Beneath this line is the data. Output exactly the lines from the line with "Identify the click" to the line with "formulier (195, 562)", both ends included, and nothing more.

_Dataset records_:
________________

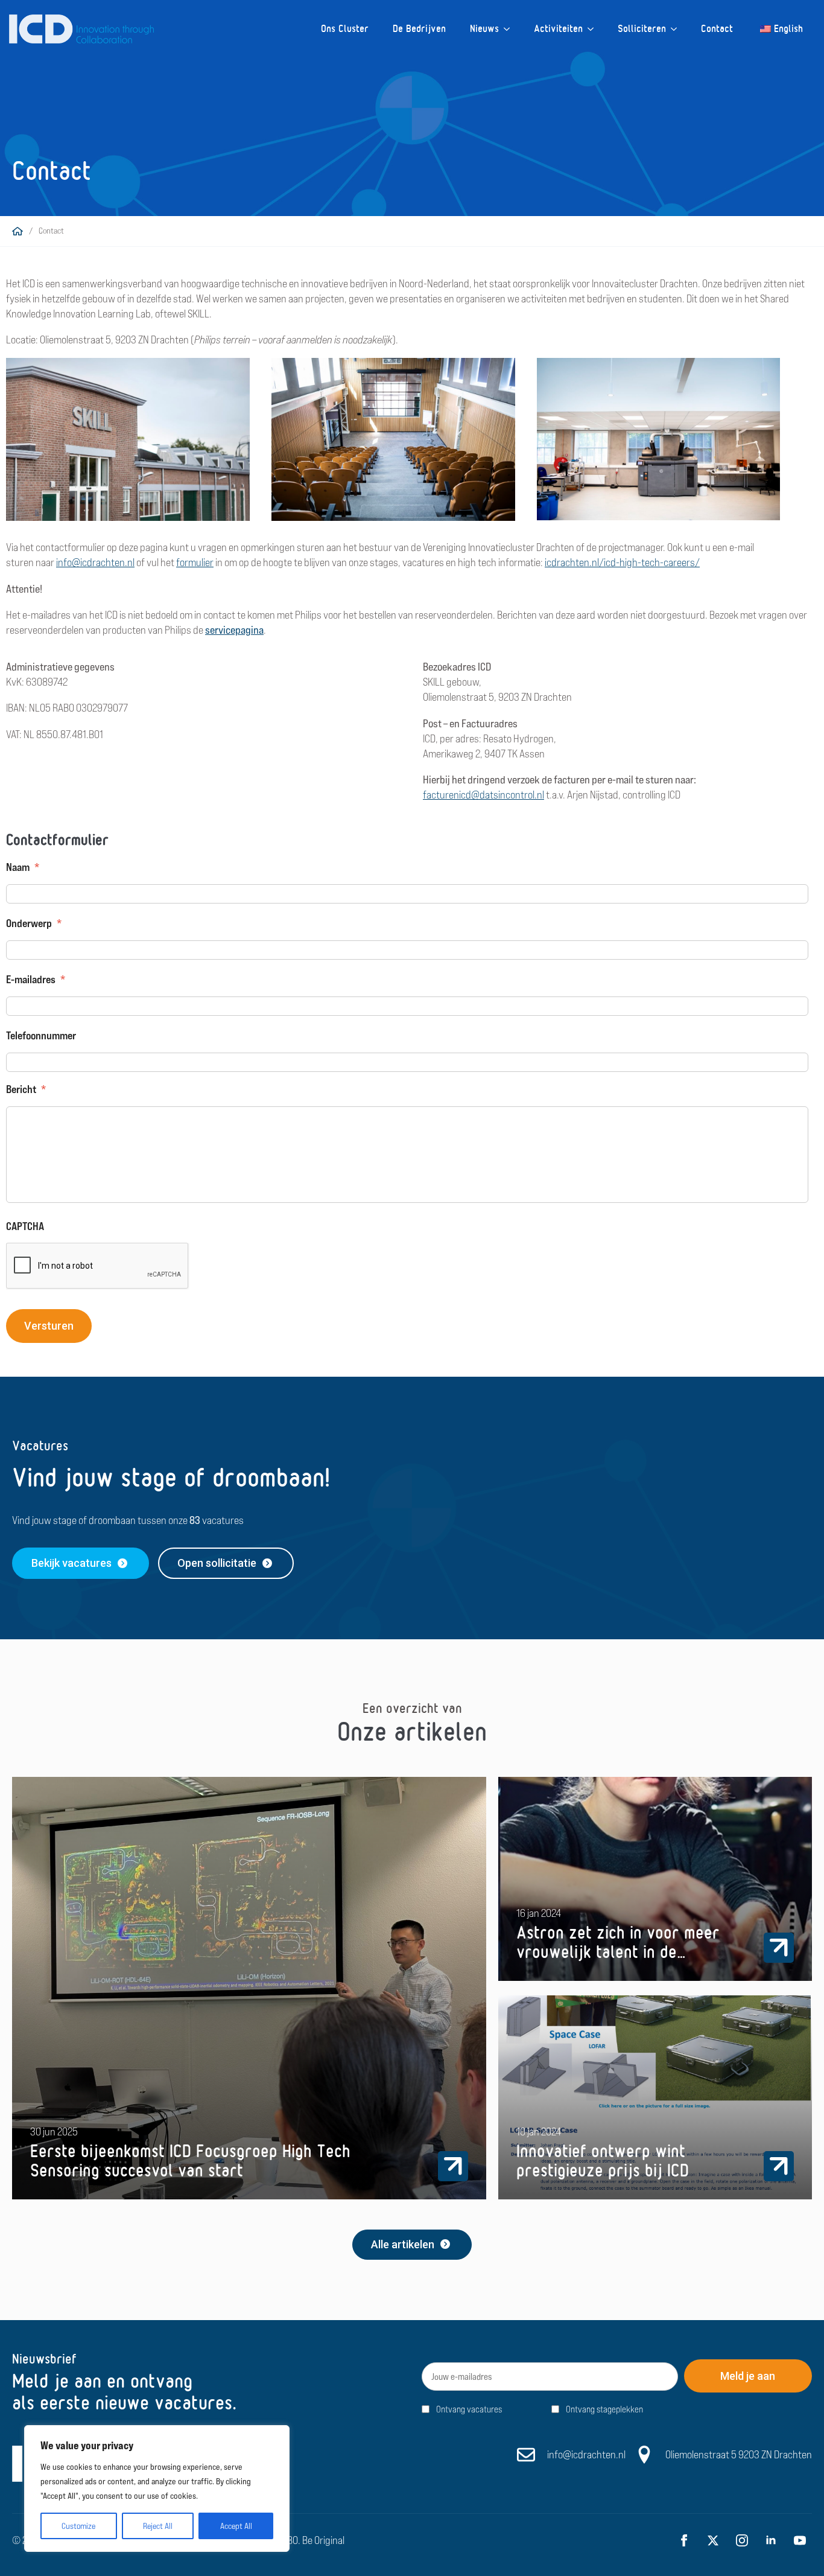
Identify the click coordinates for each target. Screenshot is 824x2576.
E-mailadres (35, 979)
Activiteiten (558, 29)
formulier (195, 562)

________________

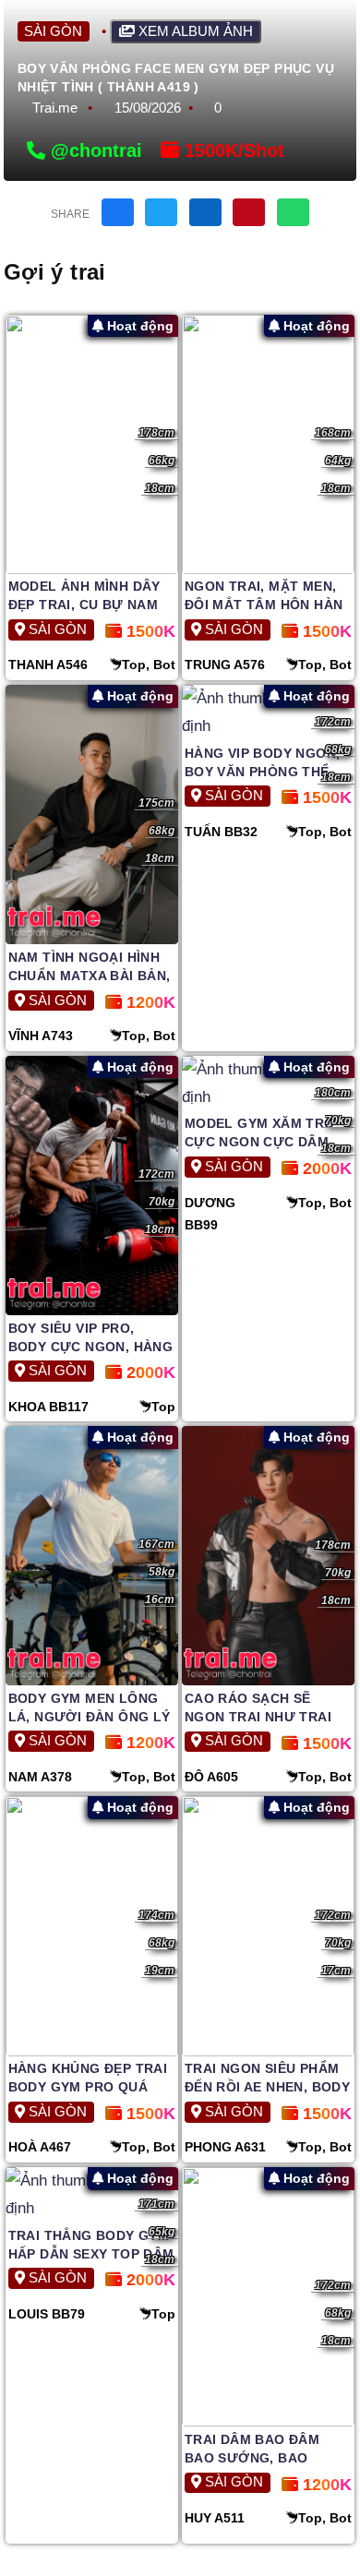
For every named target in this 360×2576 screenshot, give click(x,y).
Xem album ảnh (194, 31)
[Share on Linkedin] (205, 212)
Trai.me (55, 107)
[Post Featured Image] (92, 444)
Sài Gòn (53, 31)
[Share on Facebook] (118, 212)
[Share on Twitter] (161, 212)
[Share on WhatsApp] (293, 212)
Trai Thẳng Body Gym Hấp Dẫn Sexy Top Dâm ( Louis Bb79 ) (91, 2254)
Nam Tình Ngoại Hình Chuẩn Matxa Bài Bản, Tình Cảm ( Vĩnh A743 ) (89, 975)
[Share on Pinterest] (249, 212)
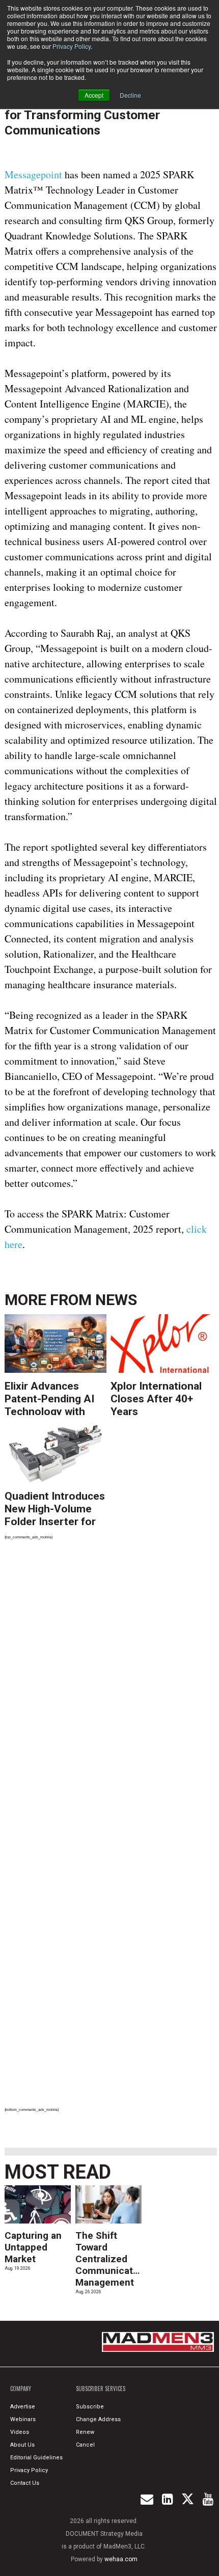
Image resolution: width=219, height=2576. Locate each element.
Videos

________________

_Solution to this problem_:
Identify the click coordinates for each target. Screenshot is 824x2576.
E-mailadres (35, 979)
Activiteiten (558, 29)
formulier (195, 562)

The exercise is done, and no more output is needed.